Полковник нес дочь на руках, прижимая к груди, укрывая от всего мира. Вылитая мать, синеглазая Айзанат. Тоненькая девушка из дальнего аула, вышедшая за русского наперекор родне. Ее вычеркнули из памяти и из рода, но возразить ему - военному, начальнику - не решились. "Аллах покарал", - сказали они потом. С тех пор он ненавидел и их, и Аллаха, забравшего у него Айзанат.
Один из бойцов подбежал к уазику.
- Ушел в сторону гор. Перекроем, найдем.
Аня подскочила.
- Не догонят, теперь не догонят, - неприкрытое торжество звучало в голосе. Полковник изумленно уставился на дочь.
- Он мог тебя убить.
- Ну папа, никто меня не убивал, у дяди Анвара и оружия не было. Правда, не было. Он не брал с собой. Если идешь к другому народу, нужно уважать его обычаи.

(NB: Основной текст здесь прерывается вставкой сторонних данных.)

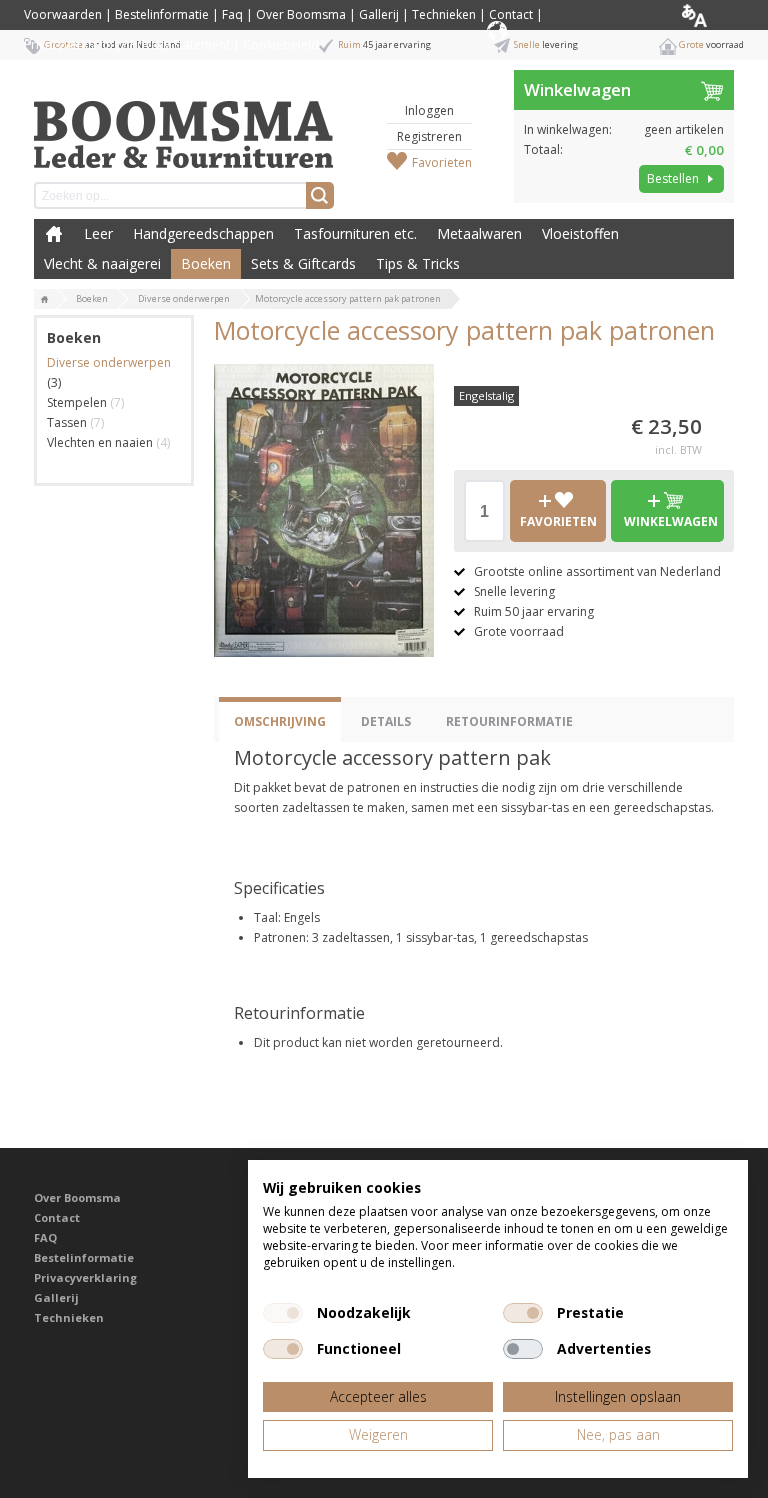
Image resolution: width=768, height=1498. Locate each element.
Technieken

У Петра хватило ума отослать всех.
- Когда он пришел?
- Вчера, когда тетя Маша с пятичасовой электричкой не приехала. Я же не могла прогнать гостя! Я - старшая женщина в роду. Пап, а почему я не учу аварский? Это же язык моей матери. Там такие баллады красивые. Мне дядя Анвар переводил, но знаешь, как они звучат на аварском! Был такой богатырь, Ашамез. Когда враги окружили со всех сторон, он обрушил на себя скалы. Огромные камни завалили ущелье и погребли под собой и его, и все вражеское войско.
Девочка болтала без умолку, глаза лихорадочно блестели. Нервный стресс явно не прошел бесследно.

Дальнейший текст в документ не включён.